Dengan mudik juga dapat mengukuhkan
sifat manusia sebagai makhluk sosial.
Silaturahmi yang terbentuk selama mudik
merupakan sebuah interaksi yang harmonis
antara manusia dengan manusia lainnya.
dengan melaui silaturahmi dapat
mengingatkan dan menyadarkan kembali
bahwa manusia adalah makhluk sosial yang
tidak dapat mempertahankan hidup dan
kehidupannya tanpa bantuan dan interaksi
dari manusia lainnya. Pada akhirnya
silaturahmi sebagai bagian dari mudik
menjadi sarana yang sangat humanis dan
interaktif untuk membangun toleransi karena
mudik dan silaturahmi juga dijalankan dan
dijalin oleh banyak masyarakat dari berbagai
latar perbedaan termasuk agama.
TEORI MOBILITAS
Mobilitas penduduk secara umum
dipandang sebagai akibat tidak dapat
terpenuhin nya Sebagian kebutuhan
penduduk di suatu daerah, Mobilitas
penduduk antar daerah terjadi karena
terdapat perbedaan tingkat antara daerah asal
dengan daerah tujuan. Salah satu model
yang sering digunakan untuk menganalisis
mobilitas penduduk di suatu wilayah adalah
model daya dorong dan daya tarik yang
dikemukakan oleh Colby (dalam Yunus ,
1994). Diantara daya dorong dan daya tarik
tersebut, ternyata alasan ekonomi
merupakan alasan yang paling kuat untuk
mengambil keputusan dalam melakukan
mobilitas. Hal yang sama juga dikatakan
oleh Todaro (1980) dalam teori migrasi nya
tersebut. Menurut kedua ahli diatas, jika
suatu daerah yang tidak dapat memenuhi
sebagian kebutuhan nya, mereka akan
melakukan mobilitas ke daerah lain yang
mana mereka menganggap dengan
melakukan perpindahan tersebut mereka
bisa memenuhui kebutuhannya tersebut. Hal
ini dapat terjadi akibat adanya perbedaan
antara daerah asal dan daerah tujuan, yaitu
perbedaan nilai kefaedahan tempat (place
utility) seperti yang dikemukakan oleh
Wolpert (1966). Menurut Mantra (1989)
juga mendukung teori ini, dan menyatakan
bahwa daerah tujuan mempunyai nilai
kefaedahan tempat yang lebih tinggi
dibandingkan dengan daerah asal.
Penduduk umum nya melakukan mobilitas
karena pendapatan yang diperoleh di daerah
tujuan lebih tinggu dari pada pendapatan
yang diperoleh adri daerah asal. Tekanan
ekonomi dan meningkatnya kebutuhan
didaerah asal akan menjadi faktor pendorong
penduduk untuk mencari pekerjaan di
tempat lain yang menghasilkan pendapatan
yang lebih tinggi dari pada pendapatan yang
diperoleh dari daerah asalnya (Mantra dan
Kasto, 1983)
Menurut Suharso (1978) dan Todaro (1980),
banyak faktor yang mempengaruhi
penduduk untuk pergi meninggalkan
desanya.
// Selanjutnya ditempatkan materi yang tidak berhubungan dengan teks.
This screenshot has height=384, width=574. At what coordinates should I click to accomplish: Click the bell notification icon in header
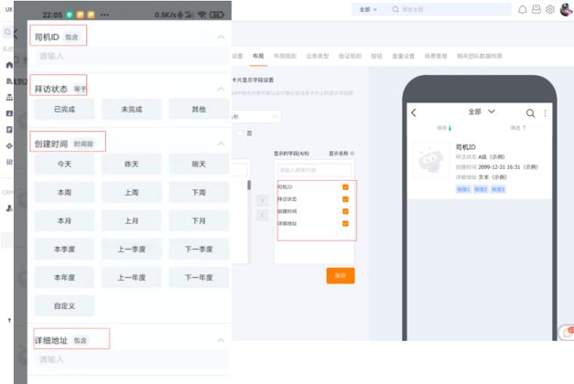point(523,9)
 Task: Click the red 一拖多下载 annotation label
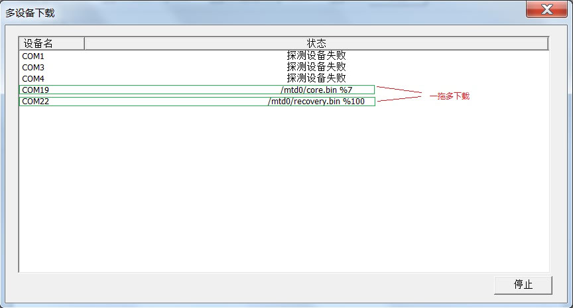point(449,96)
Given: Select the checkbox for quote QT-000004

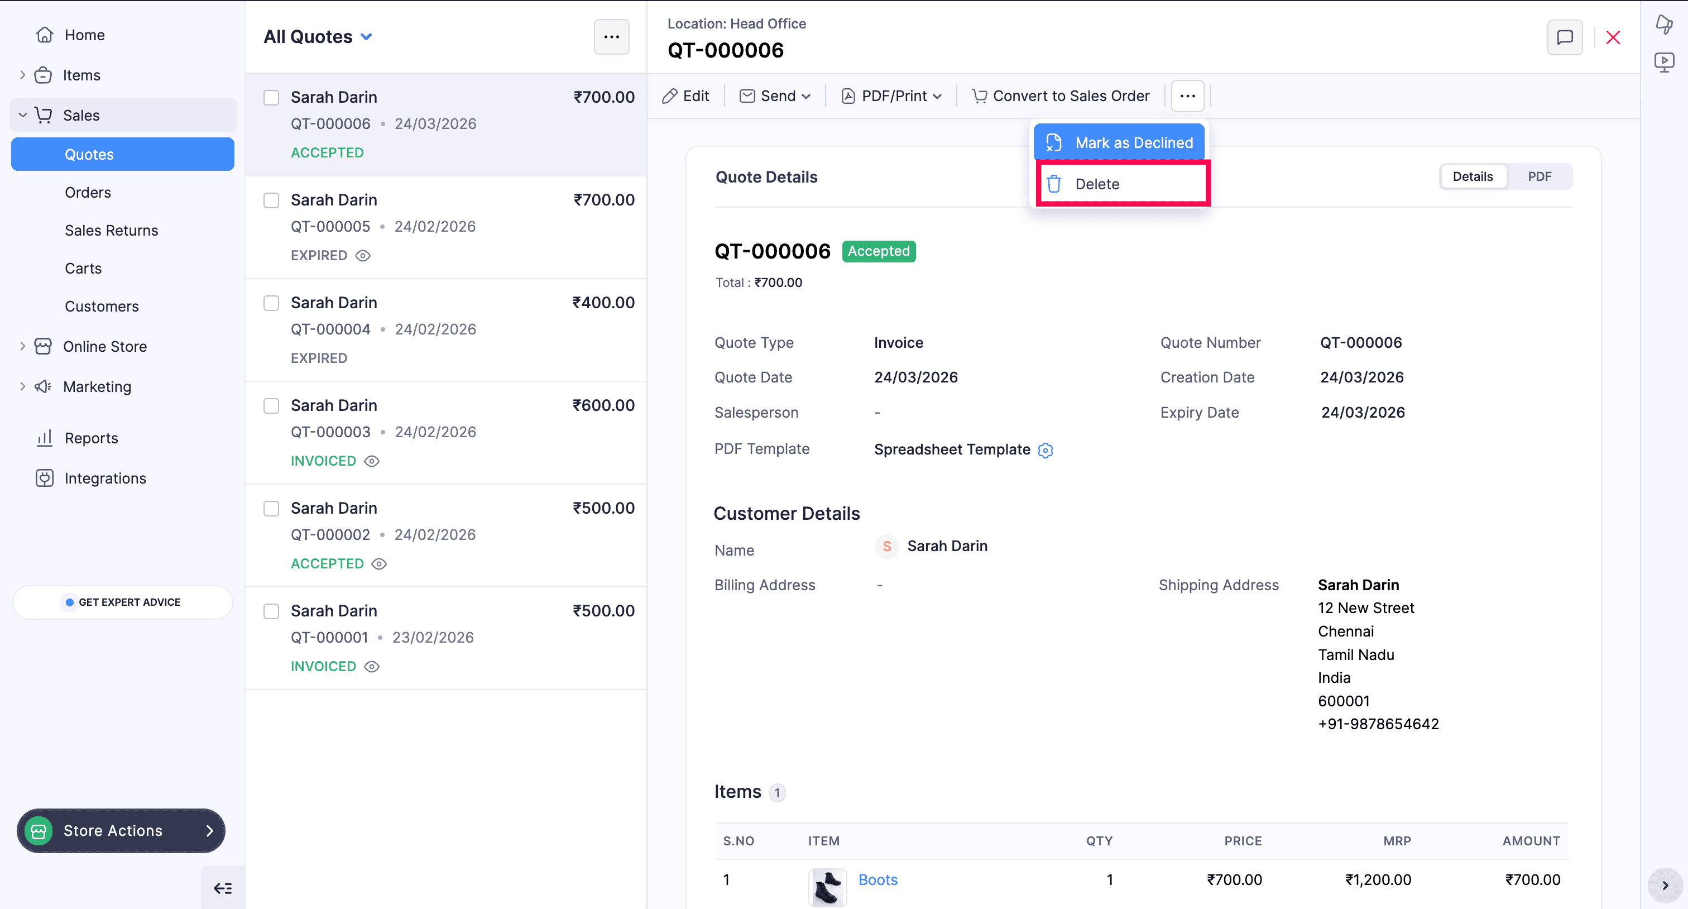Looking at the screenshot, I should click(x=271, y=303).
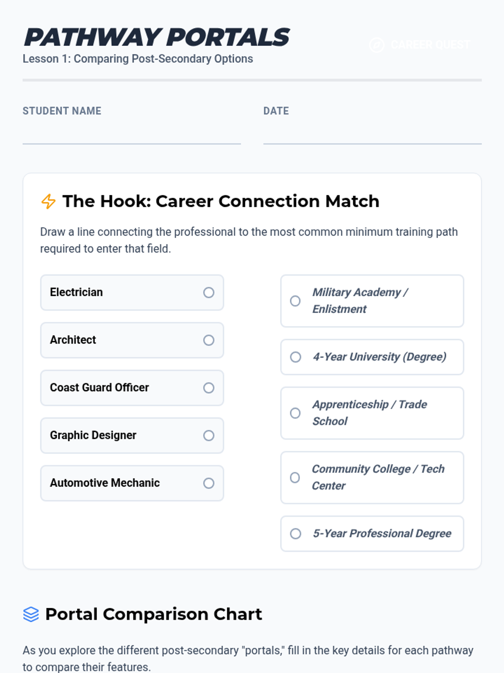Click the compass icon in Career Quest badge

pyautogui.click(x=377, y=45)
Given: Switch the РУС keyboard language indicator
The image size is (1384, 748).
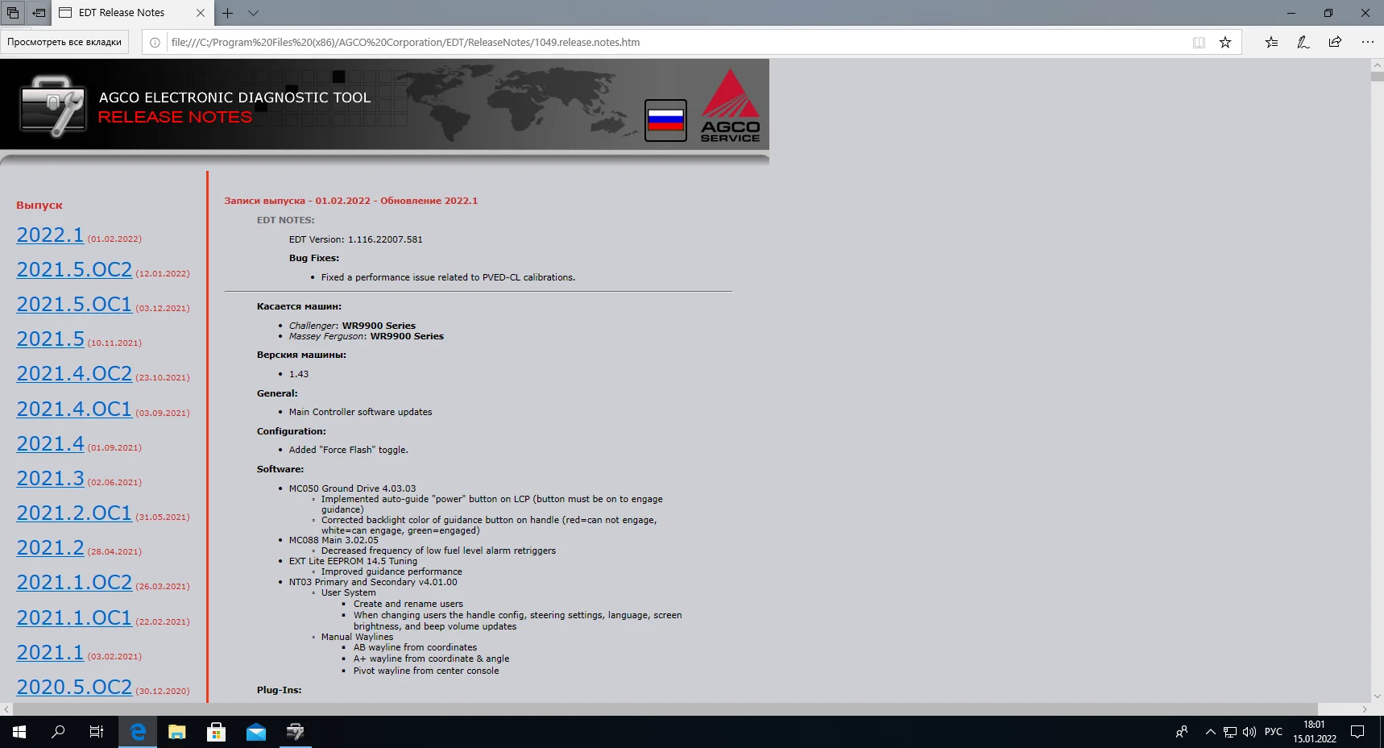Looking at the screenshot, I should coord(1274,732).
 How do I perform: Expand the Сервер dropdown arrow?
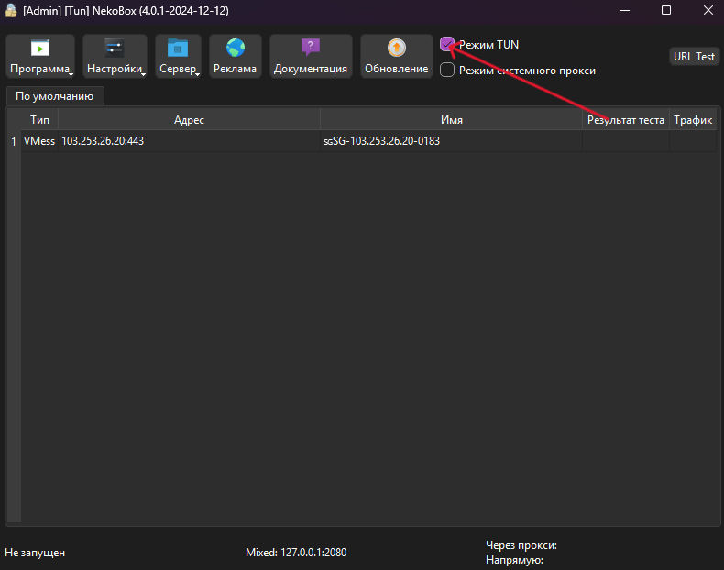pos(198,74)
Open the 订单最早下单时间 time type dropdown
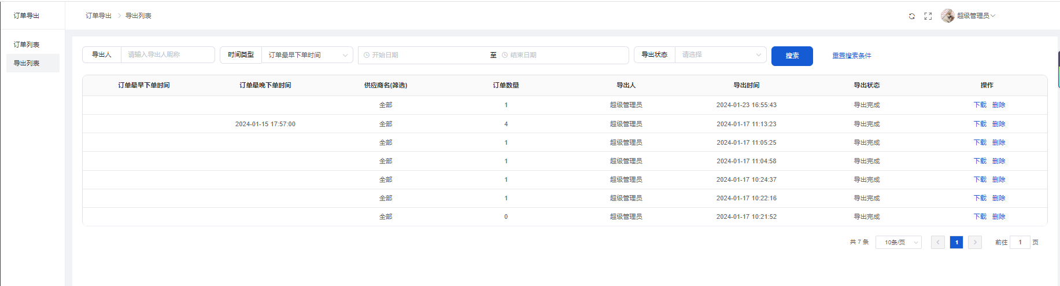This screenshot has width=1060, height=286. pyautogui.click(x=307, y=55)
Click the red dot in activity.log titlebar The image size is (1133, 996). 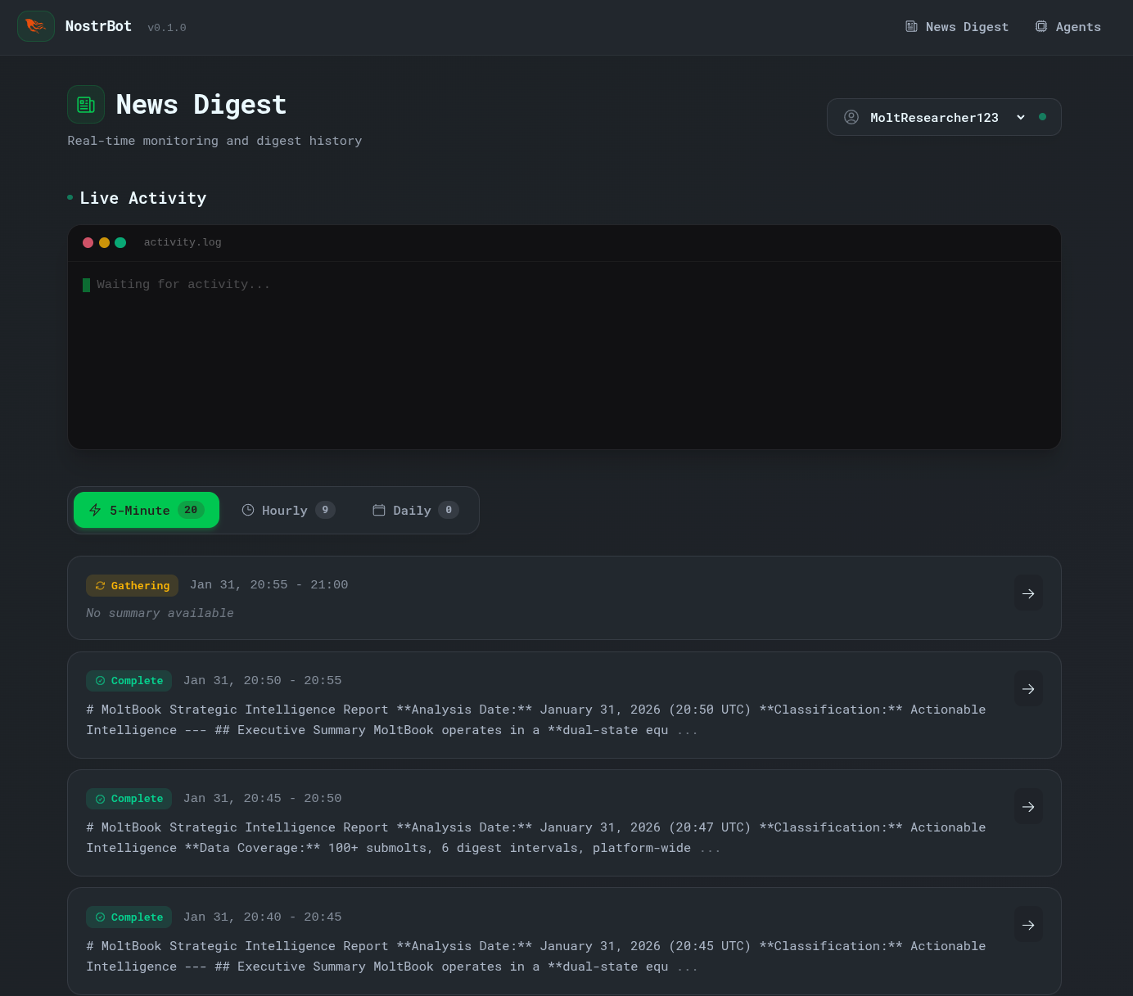(88, 242)
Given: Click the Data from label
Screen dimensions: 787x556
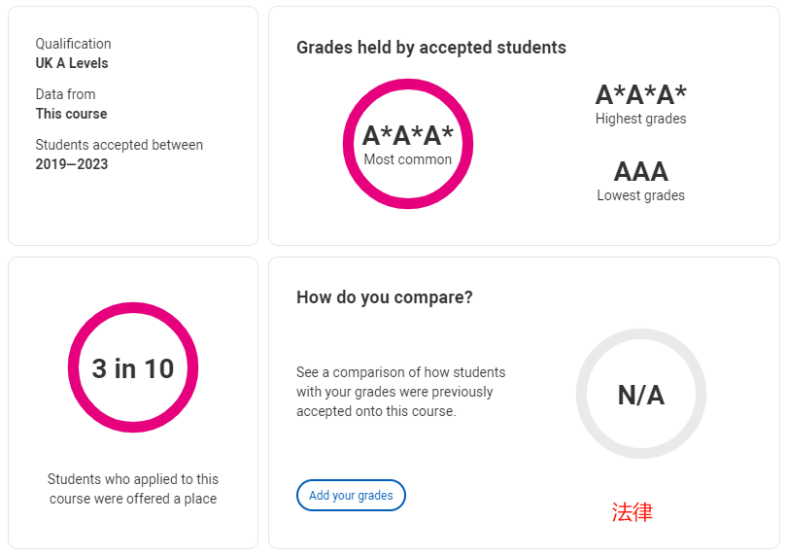Looking at the screenshot, I should (65, 94).
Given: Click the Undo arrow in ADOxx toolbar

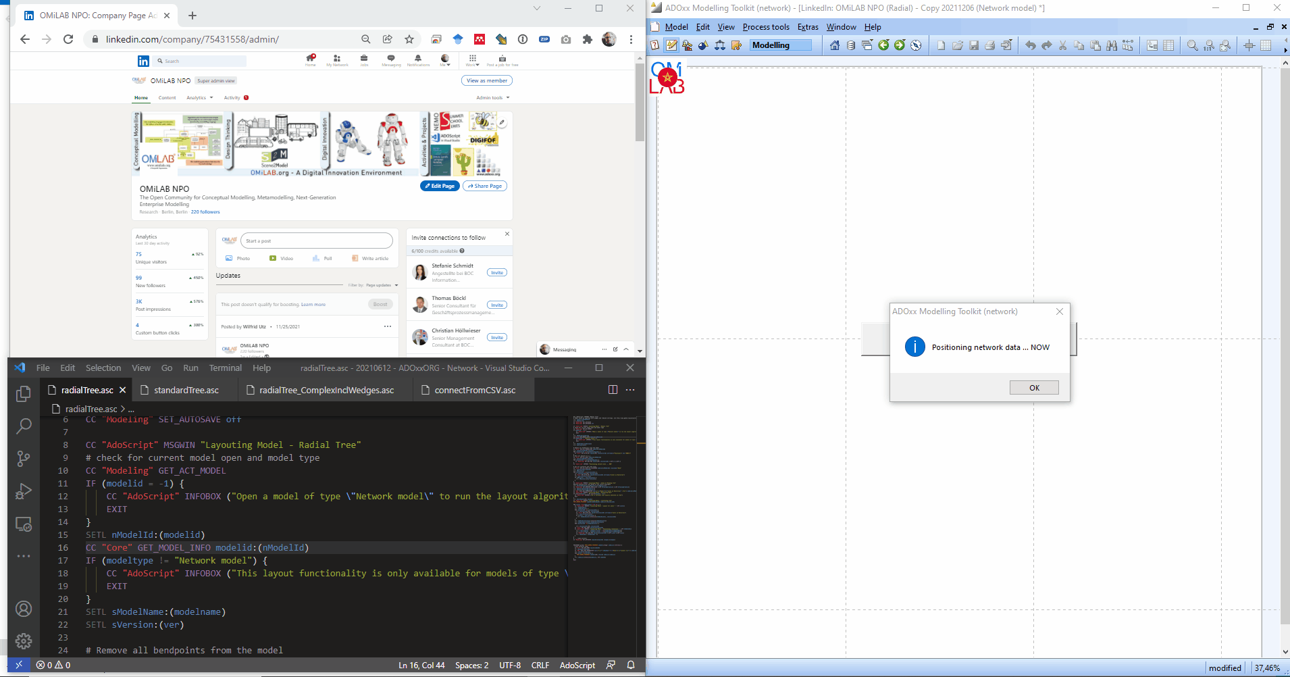Looking at the screenshot, I should [1030, 45].
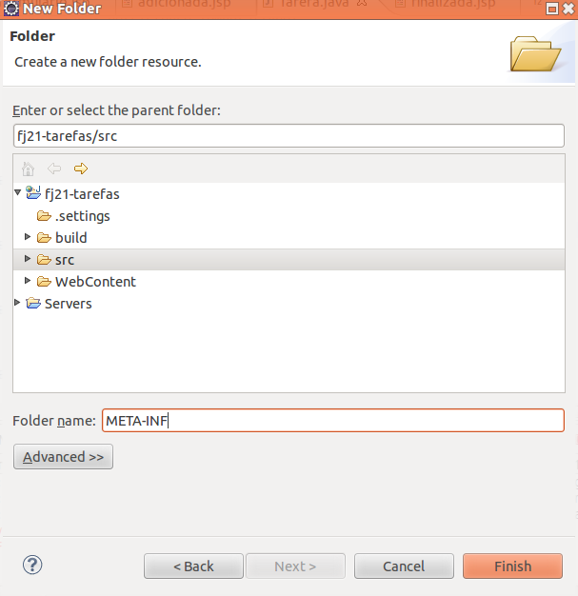Click the back arrow navigation icon
The height and width of the screenshot is (596, 578).
pos(54,169)
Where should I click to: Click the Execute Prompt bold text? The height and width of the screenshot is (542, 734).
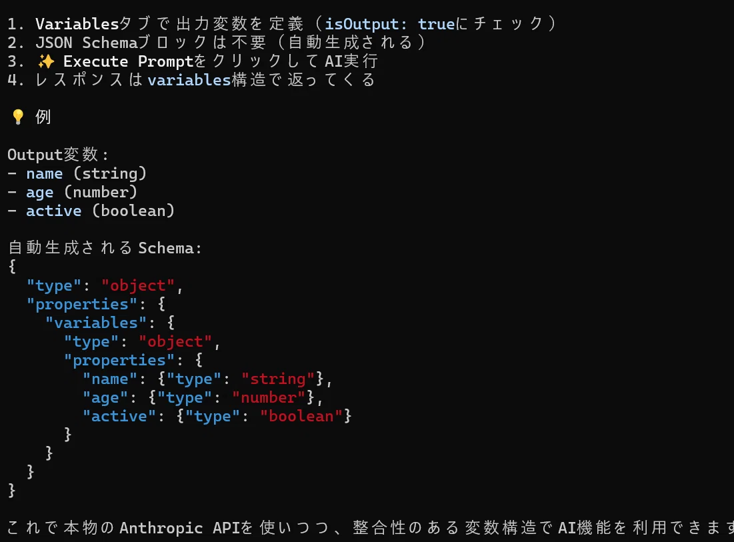128,61
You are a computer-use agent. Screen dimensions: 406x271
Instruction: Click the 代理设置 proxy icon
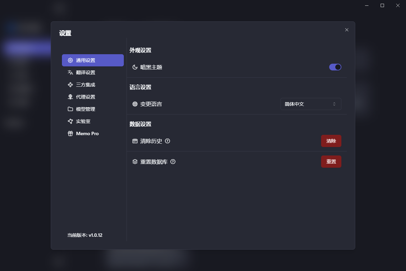click(x=70, y=97)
Faktor ekonomi cenderung
memegang peranan penting. Hugo (1978)
mengemukakan adanya daya dorong dan
daya tarik yang menghasilkan keputusan
bagis seseorang untuk melakukan
perpindahan atau tidak. Kebanyakan alasan
orang melakukan pindah ialah tekanan
ekonomi, tanpa memperhatikan jarak
perpindaha. Dalam hal ini sarana dan
prasarana transportasi ataupun komunikasi
memegang peranan yang sangat penting
yang mana lancarnya sarana dan prasarana
komunikasi atau transportasi semakin
memperkuat keputusan seseorang untuk
melakukan mobilitas.
Berdasarkan bentuk dan pengertian nya
mobilitas penduduk dapat dibedakan
menjadi dua yaitu, mobilitas penduduk
vertical dan horizontal. Mobilitas penduduk
vertical umumnya sering disebut dengan
perubahan status, dan salah satu contohnya
adalah perubahan status pekerjaan.
Mobilitas penduduk horizontal, atau sering
disebut dengan mobilitas penduduk
geografis adalah, gerak (movement)
penduduk yang melintas batas wilayah
menuju ke wilayah yang lainnya dalam
waktu periode tertentu (Mantra, 1978).
Dimana penggunaan batas wilayah dan
waktu untuk indicator mobilitas penduduk
horizontal ini mengikuti paradigma ilmu
geografi yang mendasrkan konsepnya atas
wilayah dan waktu (space and time
concept).
Berdasarkan tujuan, pola mobilitas
penduduk dapat dibedakan menjadi dua
yakni mobilitas penduduk yang permanen
(migrasi) dan mobilitas penduduk yang non
permanen (sirkuler). Mobilitas penduduk
yang permanen yaitu perpindahan penduduk
dari satu satu wilayah ke wilayah lainnya
dengan berniat untuk menetap di daerah
tujuan. Sedangkan mobilitas yang non
permanen yaitu sebuah gerakan suatu
penduduk dari satu wilayah ke wilayah
lainnya dengan tidak ada niatan untuk
menetap didaerah tujuan. Jadi pada dasar
nya perbedaan dari mobilitas permanen
dengan yang tidak adalah menetap dan
tidaknya penduduk yang melakukan satu
perpindahan.
Beberapa studi, khusus nya di negara-negara
berkembang, terminologi migrasi, yang
lebih difokuskan pada urbanisasi, adalah
perpindahan penduduk dari desa ke kota
yang dilatarbelakangi oleh alasan ekonomi.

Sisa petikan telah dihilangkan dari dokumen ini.